The exercise
Please change "icon" to "symbol" in the lines from the one with "Viewport: 1385px width, 665px" through the last line, and give those lines again with nothing else altered.

[Recorded data]
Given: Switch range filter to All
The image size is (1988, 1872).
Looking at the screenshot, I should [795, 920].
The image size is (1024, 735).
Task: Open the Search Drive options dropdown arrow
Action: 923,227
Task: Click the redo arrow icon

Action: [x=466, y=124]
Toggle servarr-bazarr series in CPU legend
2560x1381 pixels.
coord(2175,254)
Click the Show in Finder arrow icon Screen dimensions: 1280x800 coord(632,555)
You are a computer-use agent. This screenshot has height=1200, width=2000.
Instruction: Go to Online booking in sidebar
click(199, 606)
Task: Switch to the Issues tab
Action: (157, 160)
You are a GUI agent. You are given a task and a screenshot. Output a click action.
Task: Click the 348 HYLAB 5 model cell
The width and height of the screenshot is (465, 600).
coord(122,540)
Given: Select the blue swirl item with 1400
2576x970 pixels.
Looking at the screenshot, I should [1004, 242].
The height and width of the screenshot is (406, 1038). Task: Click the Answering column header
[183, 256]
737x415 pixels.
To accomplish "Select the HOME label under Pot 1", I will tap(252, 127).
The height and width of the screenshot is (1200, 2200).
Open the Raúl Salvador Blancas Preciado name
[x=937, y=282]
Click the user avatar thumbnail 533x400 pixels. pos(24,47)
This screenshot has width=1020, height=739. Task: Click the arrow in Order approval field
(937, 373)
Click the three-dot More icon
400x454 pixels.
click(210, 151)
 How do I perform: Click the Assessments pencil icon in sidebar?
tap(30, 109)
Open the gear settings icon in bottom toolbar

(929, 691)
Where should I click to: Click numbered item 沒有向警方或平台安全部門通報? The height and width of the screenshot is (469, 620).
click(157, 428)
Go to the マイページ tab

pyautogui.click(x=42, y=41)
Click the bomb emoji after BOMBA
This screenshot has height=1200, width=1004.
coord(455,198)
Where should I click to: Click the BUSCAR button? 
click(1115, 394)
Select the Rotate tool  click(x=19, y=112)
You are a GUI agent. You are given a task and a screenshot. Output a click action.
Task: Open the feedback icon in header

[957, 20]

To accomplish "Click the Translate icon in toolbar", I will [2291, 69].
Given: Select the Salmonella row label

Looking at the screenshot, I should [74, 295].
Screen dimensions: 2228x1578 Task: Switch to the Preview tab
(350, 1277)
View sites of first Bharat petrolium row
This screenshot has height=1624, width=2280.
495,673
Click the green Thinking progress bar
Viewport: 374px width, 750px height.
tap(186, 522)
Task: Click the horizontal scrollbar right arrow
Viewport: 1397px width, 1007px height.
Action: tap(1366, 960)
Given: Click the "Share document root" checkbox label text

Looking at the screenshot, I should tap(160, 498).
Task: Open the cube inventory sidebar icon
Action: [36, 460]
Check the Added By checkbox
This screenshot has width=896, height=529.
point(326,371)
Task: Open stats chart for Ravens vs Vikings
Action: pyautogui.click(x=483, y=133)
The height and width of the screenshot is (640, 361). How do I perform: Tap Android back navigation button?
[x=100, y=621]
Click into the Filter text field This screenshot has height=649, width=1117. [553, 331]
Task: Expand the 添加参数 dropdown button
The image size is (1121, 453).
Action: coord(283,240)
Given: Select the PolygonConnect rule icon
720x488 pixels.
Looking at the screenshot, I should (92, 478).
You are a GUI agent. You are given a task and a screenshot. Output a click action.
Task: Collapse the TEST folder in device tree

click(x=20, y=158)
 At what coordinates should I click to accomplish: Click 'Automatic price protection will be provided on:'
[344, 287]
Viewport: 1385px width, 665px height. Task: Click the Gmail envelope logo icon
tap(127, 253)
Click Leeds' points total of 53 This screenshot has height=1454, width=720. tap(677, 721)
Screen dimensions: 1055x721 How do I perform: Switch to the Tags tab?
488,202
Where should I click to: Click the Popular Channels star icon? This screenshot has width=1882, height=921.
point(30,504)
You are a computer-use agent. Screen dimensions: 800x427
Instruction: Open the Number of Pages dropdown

Result for this exercise
Viewport: 1385px width, 665px height. Task: Click the Gmail envelope logo symbol
tap(127, 253)
Click Leeds' points total of 53 This screenshot has height=1454, width=720. tap(677, 721)
Screen dimensions: 1055x721 How do I perform: Switch to the Tags tab?
488,202
Where should I click to: Click the Popular Channels star symbol? This screenshot has width=1882, height=921.
point(30,504)
You are a computer-use agent. Screen dimensions: 800x427
Instruction: Open the Number of Pages dropdown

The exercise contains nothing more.